Source records |

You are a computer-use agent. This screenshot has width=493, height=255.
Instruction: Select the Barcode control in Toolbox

--

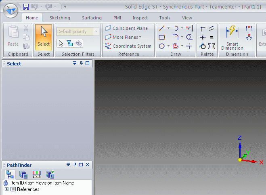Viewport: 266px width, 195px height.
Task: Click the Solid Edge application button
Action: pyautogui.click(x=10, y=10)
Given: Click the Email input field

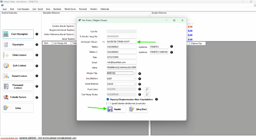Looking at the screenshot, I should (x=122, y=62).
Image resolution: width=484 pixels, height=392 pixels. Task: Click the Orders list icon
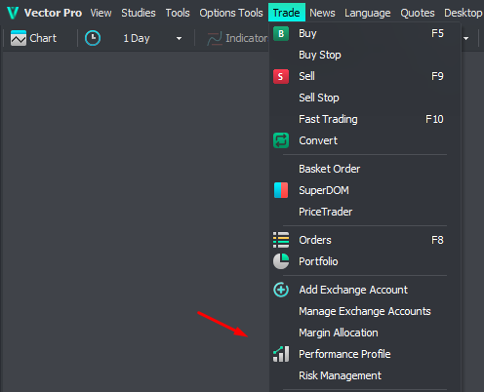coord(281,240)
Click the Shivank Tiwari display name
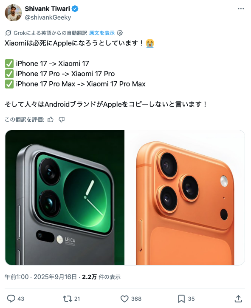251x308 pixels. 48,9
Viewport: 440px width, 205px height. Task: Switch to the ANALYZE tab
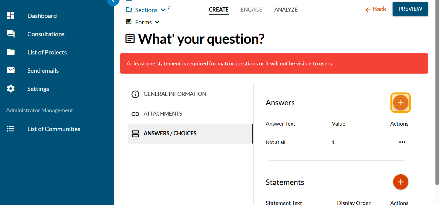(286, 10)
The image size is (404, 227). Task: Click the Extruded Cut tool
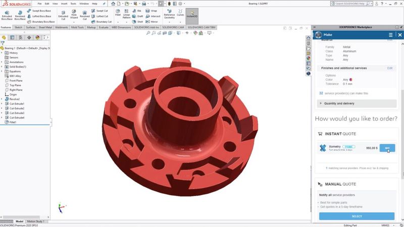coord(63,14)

Task description |
Transcribe each line of the data above, unaltered, from the one where "You are a computer-use" appears to the one where "Instruction: Select the" appears, inclusive of both.

Solution for this problem |
You are a computer-use agent. This screenshot has width=493, height=255.
Instruction: Select the Barcode control in Toolbox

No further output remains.